* _EXCERPTED RECORDS_
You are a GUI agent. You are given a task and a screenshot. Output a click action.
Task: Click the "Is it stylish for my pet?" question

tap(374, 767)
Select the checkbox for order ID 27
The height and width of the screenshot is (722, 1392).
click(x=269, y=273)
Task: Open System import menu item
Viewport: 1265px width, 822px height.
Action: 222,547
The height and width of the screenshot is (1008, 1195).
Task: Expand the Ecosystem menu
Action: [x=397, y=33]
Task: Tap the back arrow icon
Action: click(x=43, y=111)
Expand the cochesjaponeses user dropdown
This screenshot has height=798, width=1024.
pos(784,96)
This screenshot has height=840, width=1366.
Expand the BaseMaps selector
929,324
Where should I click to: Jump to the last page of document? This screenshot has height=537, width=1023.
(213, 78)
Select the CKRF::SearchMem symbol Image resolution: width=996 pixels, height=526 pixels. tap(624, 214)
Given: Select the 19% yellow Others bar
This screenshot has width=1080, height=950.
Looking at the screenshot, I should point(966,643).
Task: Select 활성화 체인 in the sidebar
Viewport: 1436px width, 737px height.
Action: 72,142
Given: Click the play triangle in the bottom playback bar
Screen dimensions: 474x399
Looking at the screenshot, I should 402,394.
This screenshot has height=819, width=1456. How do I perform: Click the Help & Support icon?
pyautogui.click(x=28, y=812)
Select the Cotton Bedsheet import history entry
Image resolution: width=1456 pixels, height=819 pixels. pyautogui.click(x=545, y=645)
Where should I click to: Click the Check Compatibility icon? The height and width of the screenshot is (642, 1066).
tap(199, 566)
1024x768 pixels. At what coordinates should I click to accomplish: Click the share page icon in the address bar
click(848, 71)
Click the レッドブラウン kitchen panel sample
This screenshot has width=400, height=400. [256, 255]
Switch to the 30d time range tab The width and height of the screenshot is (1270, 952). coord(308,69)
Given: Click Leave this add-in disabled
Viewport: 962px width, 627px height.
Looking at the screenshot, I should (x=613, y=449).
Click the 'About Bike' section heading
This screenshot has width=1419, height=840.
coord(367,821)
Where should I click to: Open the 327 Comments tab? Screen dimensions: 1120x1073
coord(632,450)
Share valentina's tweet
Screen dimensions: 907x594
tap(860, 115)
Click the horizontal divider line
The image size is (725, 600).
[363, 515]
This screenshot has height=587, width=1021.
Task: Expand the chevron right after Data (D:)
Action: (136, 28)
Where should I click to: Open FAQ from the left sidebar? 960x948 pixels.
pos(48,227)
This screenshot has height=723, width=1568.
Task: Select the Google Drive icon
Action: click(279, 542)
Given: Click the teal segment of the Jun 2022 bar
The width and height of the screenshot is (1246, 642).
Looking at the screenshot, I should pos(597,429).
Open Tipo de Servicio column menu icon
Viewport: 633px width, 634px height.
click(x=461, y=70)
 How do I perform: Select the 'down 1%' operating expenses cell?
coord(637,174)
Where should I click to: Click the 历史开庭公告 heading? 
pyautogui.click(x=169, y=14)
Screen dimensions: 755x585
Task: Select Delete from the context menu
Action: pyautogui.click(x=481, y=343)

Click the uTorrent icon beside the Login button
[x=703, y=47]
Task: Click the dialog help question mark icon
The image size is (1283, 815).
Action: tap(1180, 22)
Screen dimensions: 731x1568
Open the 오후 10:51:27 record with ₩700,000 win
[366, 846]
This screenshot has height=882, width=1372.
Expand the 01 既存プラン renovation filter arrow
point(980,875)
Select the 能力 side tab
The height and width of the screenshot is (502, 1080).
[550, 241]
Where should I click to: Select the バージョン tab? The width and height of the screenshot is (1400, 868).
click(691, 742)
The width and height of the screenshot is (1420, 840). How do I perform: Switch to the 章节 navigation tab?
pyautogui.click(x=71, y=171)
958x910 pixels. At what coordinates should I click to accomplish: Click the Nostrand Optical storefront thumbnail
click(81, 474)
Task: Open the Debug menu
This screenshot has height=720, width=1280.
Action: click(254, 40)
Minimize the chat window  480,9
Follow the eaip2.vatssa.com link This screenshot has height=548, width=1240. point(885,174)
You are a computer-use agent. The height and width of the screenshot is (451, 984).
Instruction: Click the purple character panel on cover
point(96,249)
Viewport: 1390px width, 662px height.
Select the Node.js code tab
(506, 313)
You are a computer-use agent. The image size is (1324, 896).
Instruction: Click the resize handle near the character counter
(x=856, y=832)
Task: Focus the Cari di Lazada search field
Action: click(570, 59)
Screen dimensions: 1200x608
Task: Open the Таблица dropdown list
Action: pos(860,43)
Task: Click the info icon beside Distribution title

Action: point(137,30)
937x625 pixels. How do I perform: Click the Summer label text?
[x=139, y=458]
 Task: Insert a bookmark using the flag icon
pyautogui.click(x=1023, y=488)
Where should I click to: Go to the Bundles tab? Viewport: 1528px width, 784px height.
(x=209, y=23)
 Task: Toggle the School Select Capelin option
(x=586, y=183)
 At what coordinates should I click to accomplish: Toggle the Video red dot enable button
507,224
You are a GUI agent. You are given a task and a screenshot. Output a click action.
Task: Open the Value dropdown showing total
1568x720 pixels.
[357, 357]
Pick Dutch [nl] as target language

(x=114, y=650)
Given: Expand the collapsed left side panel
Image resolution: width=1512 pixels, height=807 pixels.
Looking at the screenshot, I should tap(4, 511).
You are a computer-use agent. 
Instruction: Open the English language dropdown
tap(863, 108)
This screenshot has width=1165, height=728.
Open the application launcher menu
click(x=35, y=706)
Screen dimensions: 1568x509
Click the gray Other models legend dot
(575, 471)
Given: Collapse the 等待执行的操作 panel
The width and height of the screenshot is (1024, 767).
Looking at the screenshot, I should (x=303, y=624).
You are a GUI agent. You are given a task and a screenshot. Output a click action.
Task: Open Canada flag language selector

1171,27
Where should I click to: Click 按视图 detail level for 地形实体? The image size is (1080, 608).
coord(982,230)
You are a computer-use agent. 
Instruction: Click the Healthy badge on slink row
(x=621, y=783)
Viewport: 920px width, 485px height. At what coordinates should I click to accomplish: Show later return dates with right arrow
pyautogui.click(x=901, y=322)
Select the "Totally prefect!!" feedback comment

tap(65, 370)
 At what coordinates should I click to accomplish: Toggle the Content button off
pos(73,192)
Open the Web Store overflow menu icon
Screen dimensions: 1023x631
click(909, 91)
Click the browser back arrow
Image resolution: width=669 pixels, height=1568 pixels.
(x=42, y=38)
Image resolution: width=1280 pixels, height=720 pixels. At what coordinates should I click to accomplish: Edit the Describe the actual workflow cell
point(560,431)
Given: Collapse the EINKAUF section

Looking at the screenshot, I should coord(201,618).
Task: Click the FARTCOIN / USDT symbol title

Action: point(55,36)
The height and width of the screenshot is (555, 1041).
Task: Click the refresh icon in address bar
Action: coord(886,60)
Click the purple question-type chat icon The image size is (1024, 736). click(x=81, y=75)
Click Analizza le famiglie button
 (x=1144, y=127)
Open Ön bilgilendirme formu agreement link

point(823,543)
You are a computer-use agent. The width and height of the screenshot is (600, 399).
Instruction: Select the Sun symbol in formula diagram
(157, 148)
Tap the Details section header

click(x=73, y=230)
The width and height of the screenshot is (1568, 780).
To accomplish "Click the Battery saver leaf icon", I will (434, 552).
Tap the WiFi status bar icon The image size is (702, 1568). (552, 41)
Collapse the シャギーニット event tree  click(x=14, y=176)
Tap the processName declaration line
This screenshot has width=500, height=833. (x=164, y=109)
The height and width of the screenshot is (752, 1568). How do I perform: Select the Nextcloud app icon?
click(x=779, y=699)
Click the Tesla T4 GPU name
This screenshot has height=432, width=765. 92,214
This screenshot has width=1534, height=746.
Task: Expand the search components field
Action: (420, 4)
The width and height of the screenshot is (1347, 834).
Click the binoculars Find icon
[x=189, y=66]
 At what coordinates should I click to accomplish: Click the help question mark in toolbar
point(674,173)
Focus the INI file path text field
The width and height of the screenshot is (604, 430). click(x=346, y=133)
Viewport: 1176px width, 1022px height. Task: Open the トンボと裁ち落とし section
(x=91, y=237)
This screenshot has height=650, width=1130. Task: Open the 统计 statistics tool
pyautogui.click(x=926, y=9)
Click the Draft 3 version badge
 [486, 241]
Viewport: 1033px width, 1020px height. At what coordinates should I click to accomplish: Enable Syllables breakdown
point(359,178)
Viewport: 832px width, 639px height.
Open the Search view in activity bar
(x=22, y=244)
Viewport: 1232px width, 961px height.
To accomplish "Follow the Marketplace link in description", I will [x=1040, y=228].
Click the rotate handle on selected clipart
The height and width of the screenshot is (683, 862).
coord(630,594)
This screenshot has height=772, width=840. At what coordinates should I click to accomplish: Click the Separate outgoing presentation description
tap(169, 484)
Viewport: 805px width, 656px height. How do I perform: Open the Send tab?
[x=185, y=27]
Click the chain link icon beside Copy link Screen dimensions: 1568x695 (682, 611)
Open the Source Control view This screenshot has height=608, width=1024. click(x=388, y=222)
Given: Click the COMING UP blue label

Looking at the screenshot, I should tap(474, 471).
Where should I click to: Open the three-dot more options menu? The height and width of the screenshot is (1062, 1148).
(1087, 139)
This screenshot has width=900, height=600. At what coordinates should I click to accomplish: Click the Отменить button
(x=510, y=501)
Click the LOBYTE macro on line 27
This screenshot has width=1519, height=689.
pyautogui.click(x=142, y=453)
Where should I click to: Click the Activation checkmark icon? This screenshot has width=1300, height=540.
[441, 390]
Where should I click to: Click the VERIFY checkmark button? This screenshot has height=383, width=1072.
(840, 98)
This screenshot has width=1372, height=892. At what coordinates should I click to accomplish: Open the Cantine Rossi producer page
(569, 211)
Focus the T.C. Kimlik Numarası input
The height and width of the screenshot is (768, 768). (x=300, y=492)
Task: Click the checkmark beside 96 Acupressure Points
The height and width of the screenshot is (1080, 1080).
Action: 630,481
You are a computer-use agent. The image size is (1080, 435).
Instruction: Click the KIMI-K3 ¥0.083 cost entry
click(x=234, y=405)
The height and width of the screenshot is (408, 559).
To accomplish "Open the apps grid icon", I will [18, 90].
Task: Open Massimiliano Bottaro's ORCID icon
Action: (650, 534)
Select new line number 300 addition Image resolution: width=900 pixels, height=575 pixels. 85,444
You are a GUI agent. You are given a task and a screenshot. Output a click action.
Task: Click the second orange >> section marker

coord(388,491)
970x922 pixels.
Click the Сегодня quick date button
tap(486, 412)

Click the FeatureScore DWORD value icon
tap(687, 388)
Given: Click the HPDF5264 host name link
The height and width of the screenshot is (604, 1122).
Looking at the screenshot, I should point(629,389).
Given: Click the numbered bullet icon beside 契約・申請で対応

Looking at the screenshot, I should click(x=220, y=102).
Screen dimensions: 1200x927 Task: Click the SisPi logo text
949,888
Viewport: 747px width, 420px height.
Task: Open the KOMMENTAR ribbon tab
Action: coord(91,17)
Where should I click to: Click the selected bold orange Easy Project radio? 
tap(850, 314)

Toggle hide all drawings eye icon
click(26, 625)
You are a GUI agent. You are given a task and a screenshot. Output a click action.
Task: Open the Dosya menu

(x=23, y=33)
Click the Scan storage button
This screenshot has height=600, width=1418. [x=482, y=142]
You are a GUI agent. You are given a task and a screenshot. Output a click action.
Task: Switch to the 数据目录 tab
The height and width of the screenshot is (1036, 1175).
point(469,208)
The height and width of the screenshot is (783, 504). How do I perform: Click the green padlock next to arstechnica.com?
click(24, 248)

* _YOUR ASSIGNMENT_
Can you repeat, word for word, every line above from the one containing "Minimize the chat" down to the one containing "You are a computer-use agent. The image size is (1324, 896).", including both?

* _RESULT_
Minimize the chat window  480,9
Follow the eaip2.vatssa.com link This screenshot has height=548, width=1240. point(885,174)
You are a computer-use agent. The height and width of the screenshot is (451, 984).
Instruction: Click the purple character panel on cover
point(96,249)
Viewport: 1390px width, 662px height.
Select the Node.js code tab
(506, 313)
You are a computer-use agent. The image size is (1324, 896).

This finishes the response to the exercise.